Dr. Betty Smith Williams advocates for nursing education, and, in 1956, became the first Black nurse to be hired as an educator in the college setting in California. She is also a co-founder of the National Black Nurses Association (NBNA). Dr. Williams’ work has focused on increasing diversity in nursing and nursing education, which continues to be a critical need. The 2017 National Nursing Workforce Survey indicated that minority nurses make up just 19.2 percent of the workforce. Dr. Williams has worked to expand leadership opportunities, teach cultural competency, and encourage nurses to become educators to provide students with role models who share their same experiences.
Bayard Rustin was a Black American leader who worked for civil rights, social justice, nonviolence and gay rights. He did not deny his sexual orientation, during a deeply homophobic time, as he helped create the infrastructure to sustain the Civil Rights Movement. He was a close advisor to the Reverend Dr. Martin Luther King, Jr. and key organizer of the March on Washington for Jobs and Freedom to advocate for the civil and economic rights of African Americans. Through Rustin’s creativity, organizational skills and strong personal relationships, he was instrumental in developing national platforms to ensure the timely messages offered by Dr. King. He was posthumously awarded the Presidential Medal of Freedom, the highest award in the United States, by former President Barack Obama for standing at the “intersection of several of the fights for equal rights.”
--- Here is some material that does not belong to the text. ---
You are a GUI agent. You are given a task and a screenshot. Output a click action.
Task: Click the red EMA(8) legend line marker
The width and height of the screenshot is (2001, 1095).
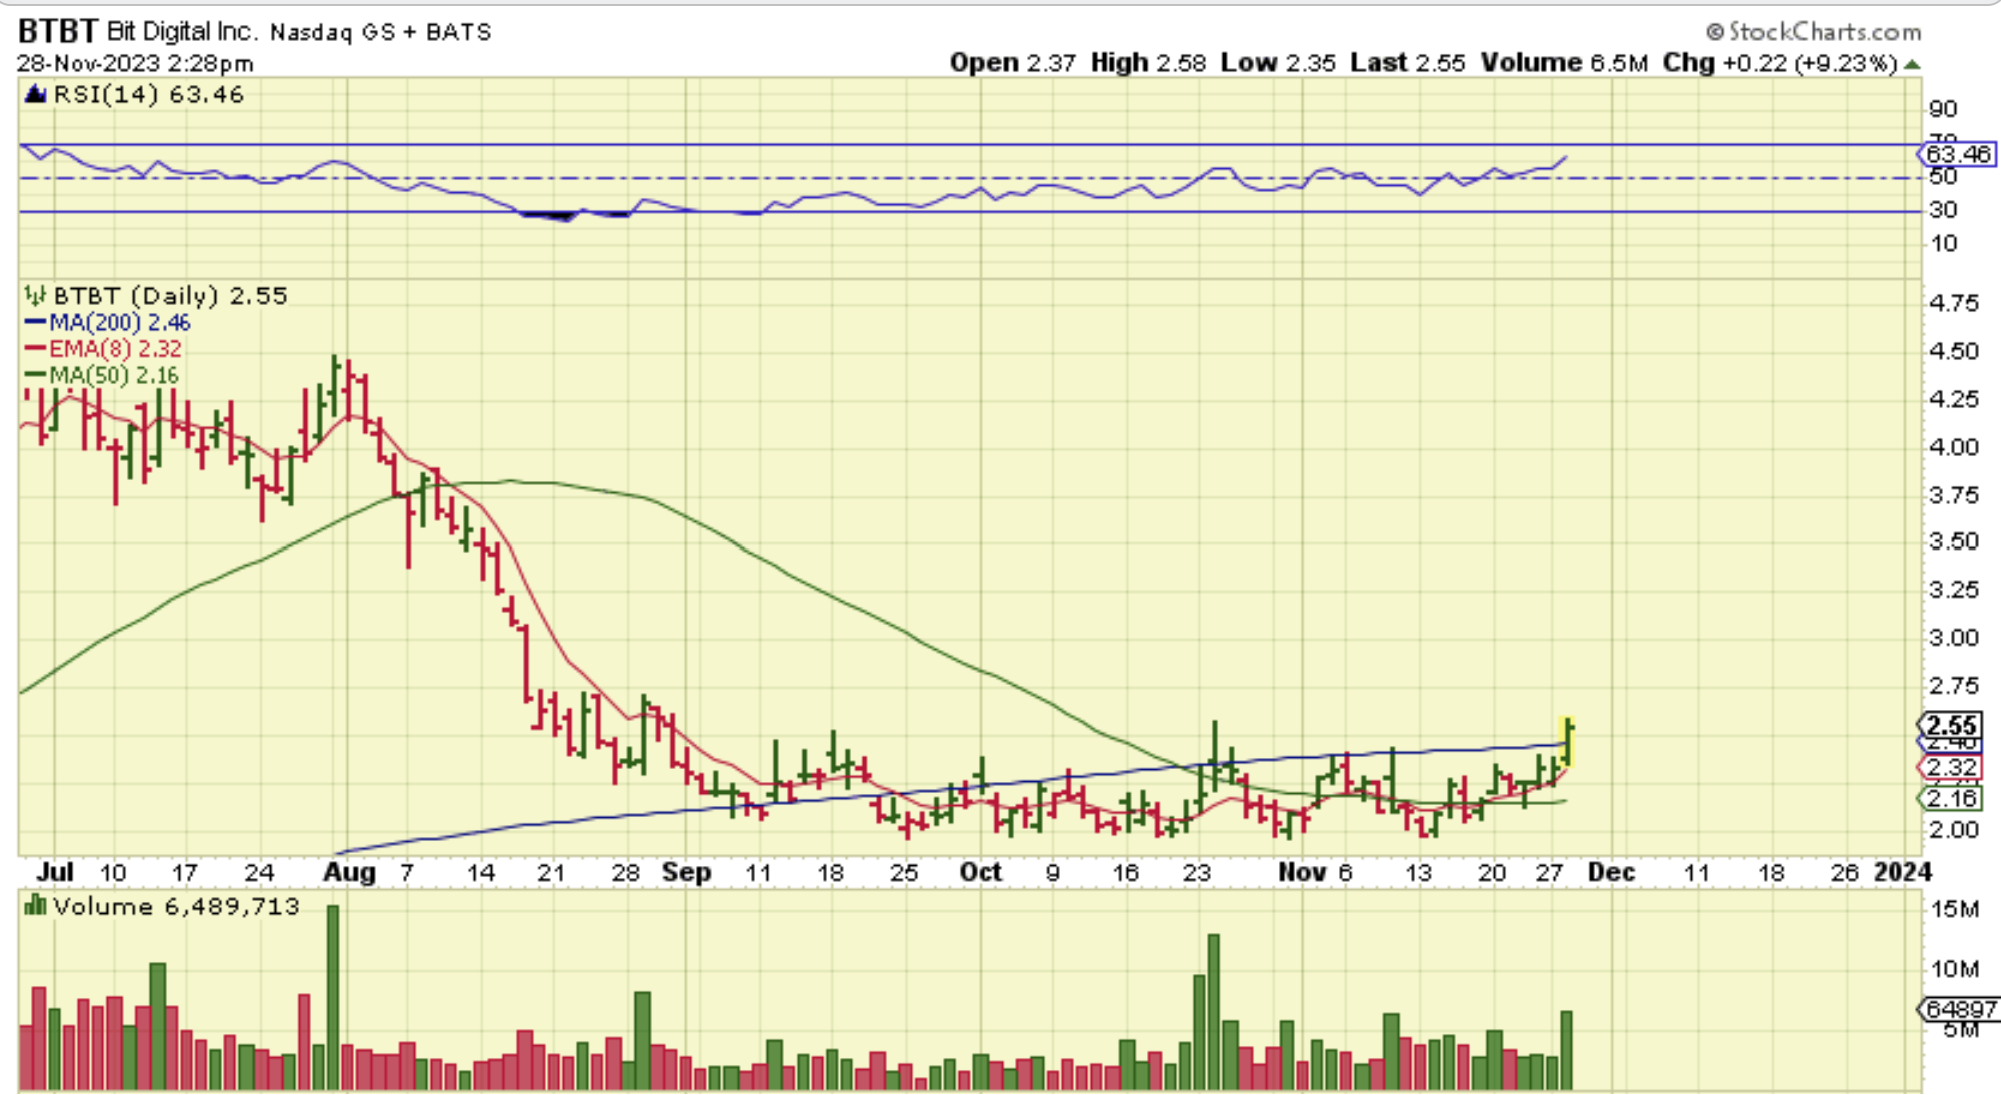point(35,349)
Dr. Regina Benjamin served as the 18th U.S. Surgeon General, becoming the third African American woman to hold that position. She was also the first African American woman and physician under 40 appointed to the American Medical Association's Board of Trustees. In 2002, she became the president of the Alabama Medical Association, making her the first African American woman to be named president of any state medical society in the United States. Dr. Benjamin is founder and CEO of the Bayou Clinic, a rural nonprofit health practice in Alabama dedicated to helping all regardless of their financial situations. She rebuilt the clinic three times, following Hurricanes Georges and Katrina and a devastating fire. She now works to promote prevention policies related to obesity, childhood obesity and children’s health.
Social entrepreneur Laura Weidman Powers is the co-founder and former CEO of Code2040. This nationally recognized nonprofit activates, connects and mobilizes the largest racial equity community in tech to dismantle the structural barriers that prevent the full participation and leadership of Black and Latinx technologists in the innovation economy. Powers grew Code2040 from inception to a $7 million organization with a staff of 35 and over 100 partner companies. It serves more than 250 students and 6,000 community members annually. Powers currently works as head of impact at the social innovation fund Echoing Green, and she supported former President Barack Obama’s administration on issues of workplace equity and access to capital.
In the 1980s, Dr. Elaine Paige Witty was one of the leading voices in the country calling attention to the decreasing numbers of Black teachers and the possible impact this could have on Black students in American public schools. Her research focused on the detriment of that significant decrease, particularly in the south where schools were still being integrated. She has been referred to as “The Dean” of education because of her years of advocacy for Black teachers, students and community members. In the 1990s, Dr. Witty co-wrote the book, The Black-White Achievement Gap: Why Solving It Is the Greatest Civil Right Issue of Our Time. She co-authored it with her brother, Dr. Rod Paige, the seventh U.S. Secretary of Education.